Ribozymes are essentially RNA molecules that are capable of catalyzing a chemical reaction. Many naturally occurring ribozymes either catalyze the hydrolysis of their own phosphodiester bonds or cause the hydrolysis of bonds in other RNA molecules. They also catalyze the aminotransferase activity of the ribosome.
Researchers have developed synthetic ribozymes in the laboratory that are able to catalyze their own synthesis under specific conditions. One example is the RNA polymerase ribozyme. Using mutagenesis and selection, scientists have managed to develop and improve variants of the Round-18 polymerase ribozyme from 2001.

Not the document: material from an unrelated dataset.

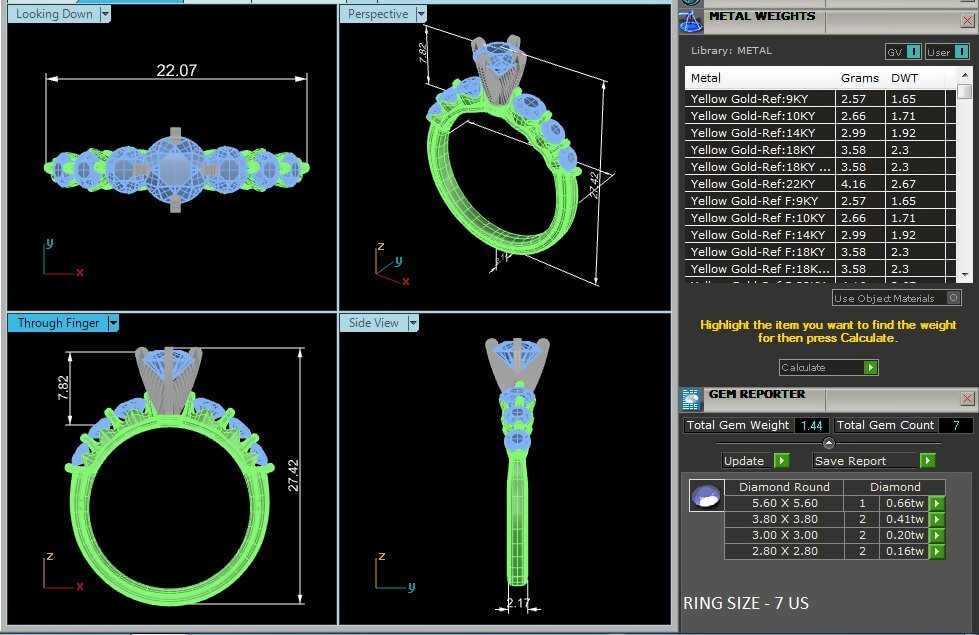Click the Gem Reporter panel icon
Viewport: 979px width, 635px height.
[691, 399]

The best variant so far is called B6.61, which can add up to 20 nucleotides to a primer template over a period of 24 hours, at which point hydrolysis of the ribozyme’s phosphodiester bonds causes it to decompose.
Some examples of naturally occurring ribozymes include:
- RNase P
- Peptidyl transferase 23S rRNA
- GIR1 branching ribozyme
- Group I and Group II introns
- Hairpin ribozyme
- Hammerhead ribozyme
- HDV ribozyme
- VS ribozyme
- Mammalian CPEB3 ribozyme
- CoTC ribozyme
- glmS ribozyme
Since ribozymes have been discovered, the naturally occurring ribozymes have fallen into two main groups: large ribozymes and small ribozymes. Large ribozymes splice flanking sequences together, while small ribozymes cleave conserved sites that exist within their own molecule. One main example of a large ribozyme is the first one to be discovered, which is the Tetrahymena group I intron. Examples of small ribozymes include the hammerhead, the hairpin, the hepatitis delta ribozymes and varkud satellite RNA.
Large ribozymes may have up to 3000 nucleotides and can generate reaction products with a free 3’- hydroxyl and 5’-phosphate group. Small ribozymes on the other hand, usually contain 30 to 150 nucleotides and generate products with a 2’-3’-cyclic phosphate and a 5’-hydroxyl group.